Honeypie agony auntYou ask:

"am I well within my rights to ask them to meet me in the middle?"

To almost stranger??

No, you are not.

It's not your "right" to demand they communicate to YOUR satisfaction or with the same intention as you. Because they are NOT you.

You also say:

"If so what is a nice, polite and respectful way of making them realise, that I need more communication, in a way thats non-violent?"

Non-violent? What in the world do you mean by that? Words aren't violence. Words can be mean-sounding or rude-sounding or even offensive (to you) but violent? Seriously?

Why not ACCEPT that not everyone handles communication as you do yourself?

So if you meet someone new, that you would like to get to know better, maybe feel out whether they can communicate with you, to a degree that YOU can understand and accept. If they don't, MAYBE that person isn't someone to INVEST in too deeply.

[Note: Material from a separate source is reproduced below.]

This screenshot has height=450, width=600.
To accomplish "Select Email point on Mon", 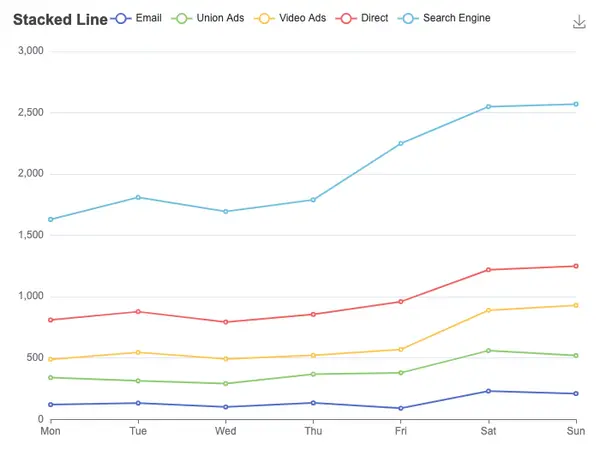I will tap(51, 404).
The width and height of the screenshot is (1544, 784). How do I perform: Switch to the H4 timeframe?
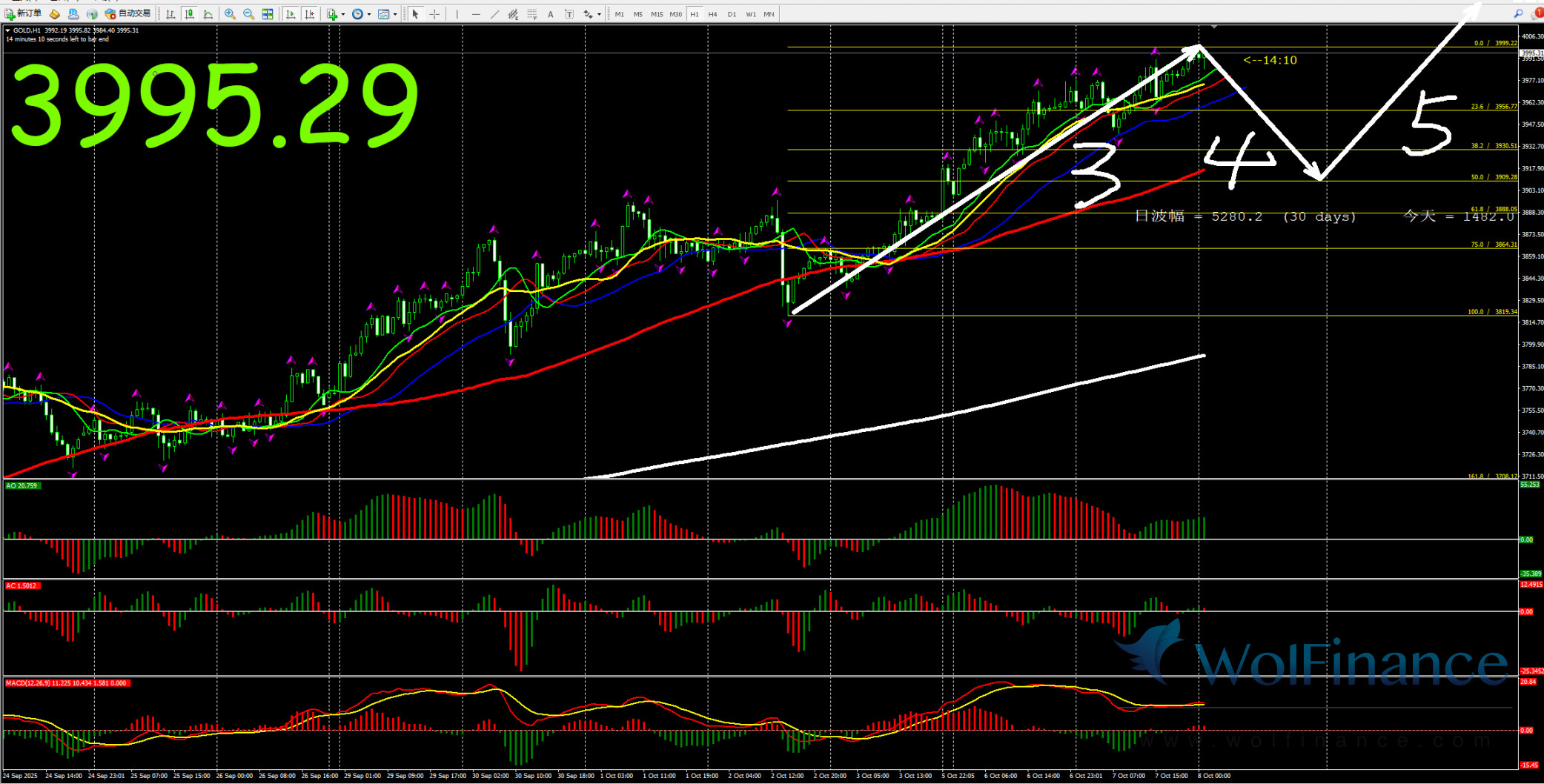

I have a friend who will text all these "pretty gifs" and inspirational quotes and I really don't know what to do with that. If they want to TALK or CHAT - they can say something meaningful. I don't need an "inspirational quote" and then have to try and interpret what they meant by it. I... simply ignore those. Same with emojis to a degree. Though, with my kids, we will emoji whole silly conversations because we KNOW the joke behind some of them or can guess what was meant. And it's all in good fun.

That doesn't mean I'm a BAD friend or communicator with my friend. I just don't think "inspirational quotes" is how you have conversations. I don't tell her not to send them (she still does 8 years later) and I still don't reply to them but I do to everything else.

You are trying to make sense of something you can't know. And that is HOW they tick compared to yourself. If this is a person you don't really know, STOP reading more into their actions than you can ACTUALLY glean. I doubt many people spend time thinking:" Oh, I'm going to deliberately HURT this guy by not replying as fast as HE might like, or not reply at all." Seriously. NO ONE out there does that.

And no, OP you are NOT owed a reply. From anyone. Ever. Yes, it would be nice if someone you talked to who (let's say) wasn't interested after all, to say hey, I'm not interested. Instead of "ghosting" you.

But, that is life. THEY make THEIR own choices and have to LIVE with those. And sometimes YOU have to as well.

I'd say FOCUS on what makes you anxious and why. TRY and define it. I think that would be step one. Step 2 might be to accept (as you DO understand) we are all different and do things differently.

In a dating scenario (since you brought that up) If someone is slow to reply or doesn't reply at all, YOU might want to accept that any further investment on YOUR side is wasted on them and move on.

Now if you have been dating someone a while and gotten to know them a bit better (in person) it's OK to say hey I like to reply fast to let you know I read your text, e-mail (or whatnot) and I would appreciate if you would do the same for me. Now, whether they will DO it or not, is another matter. You can bring a horse to water but you can not make them drink.

It's not your job or place to tell others how to be, behave, think and communicate. Just like it's NOT their job to tell YOU how to be, behave, think or communicate.

We all have to be a little flexible. A little sturdy.